One "Displaybuffer" which buffers everything on screen. A interrupt task which shifts out this buffer on the screen every x-milliseconds.

Via TWI we can write into an, i call it, "shadowbuffer". Only after we give a command to copy the shadowbuffer into the displaybuffer we can see what we send over. This reduces flickering by A LOT.

To write a pixel we simply send the X, Y and color value via TWI. While this is comparably awfully slow its incredibly easy to use.

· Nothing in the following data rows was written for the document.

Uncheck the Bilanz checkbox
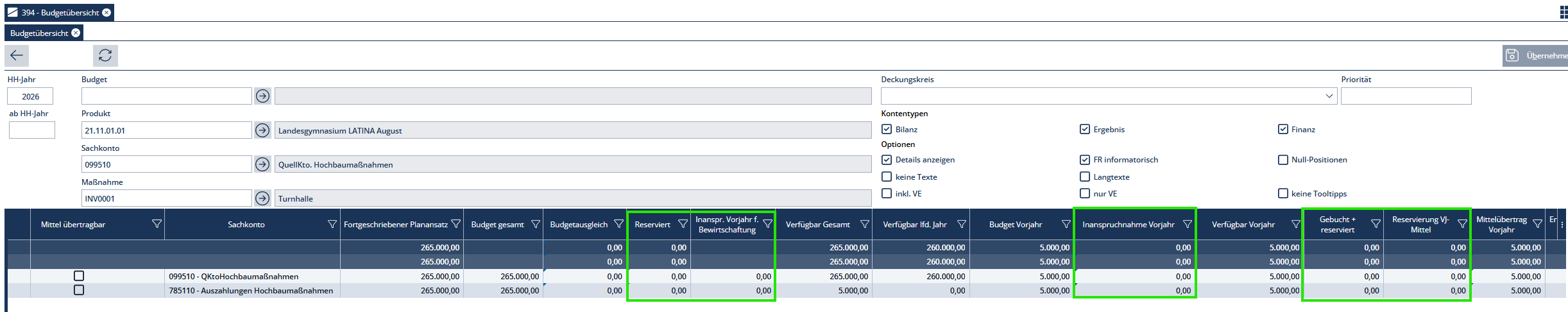The width and height of the screenshot is (1568, 312). coord(887,129)
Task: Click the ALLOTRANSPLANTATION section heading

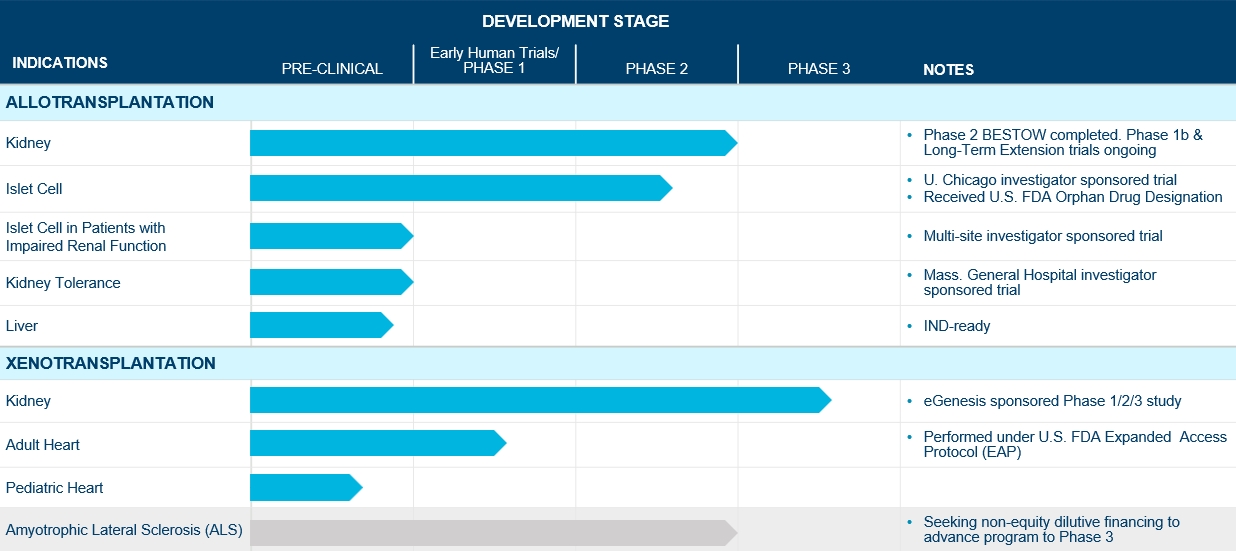Action: pos(110,102)
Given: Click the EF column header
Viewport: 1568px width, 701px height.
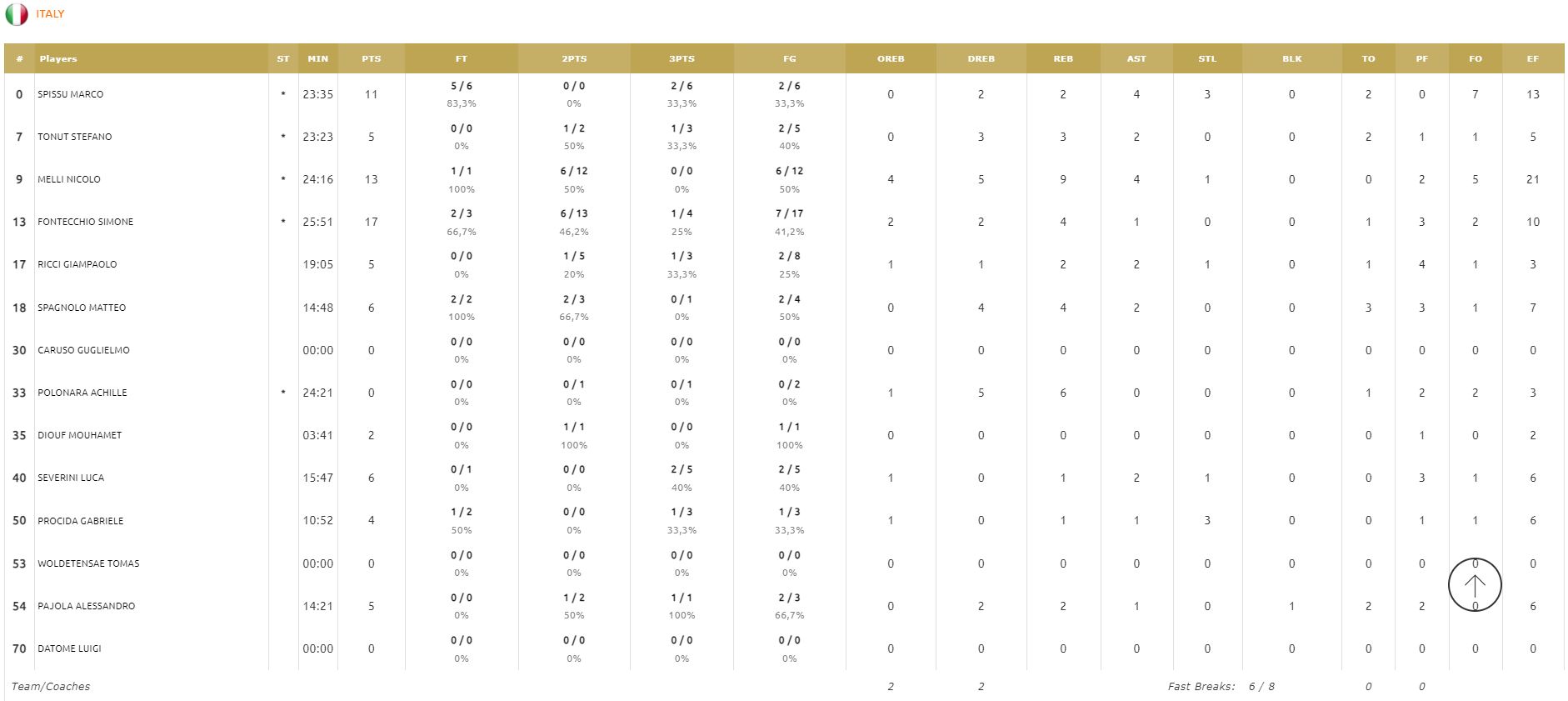Looking at the screenshot, I should point(1532,58).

So a write pixel function on an Arduino looks like this:

void Scr_DrawPixel(char x, char y, char col){
  Wire.beginTransmission(0x41);
  Wire.write(2);
  Wire.write(x);
  Wire.write(y);
  Wire.write(col);
  Wire.endTransmission();
}

So lets test the possible refresh rate with a simple arduino program:

for(int c=0; c<8; c++){
    for(int x=0; x<64; x++){
      for(int y=0; y<64; y++){
        Scr_DrawPixel(y,x,c);  // Write pixel
      }
    }
    Scr_CopyBuf();   //copy shadow buffer into screenbuffer
  }

Increasing the TWI speed of the Arduino up to 700Khz we can reach up to 365ms/frame in 64x64 mode.

Decreasing the resolution down to a 32x32 screen we can get 90ms (~10FPS)

While this is not very much and pretty slow/unusable for video playback...... IT IS NOT THE INTENDED PURPOSE.

Goal is to make it as easy as possible. This way the TWI master is free to do whatever and does not have to render every frame.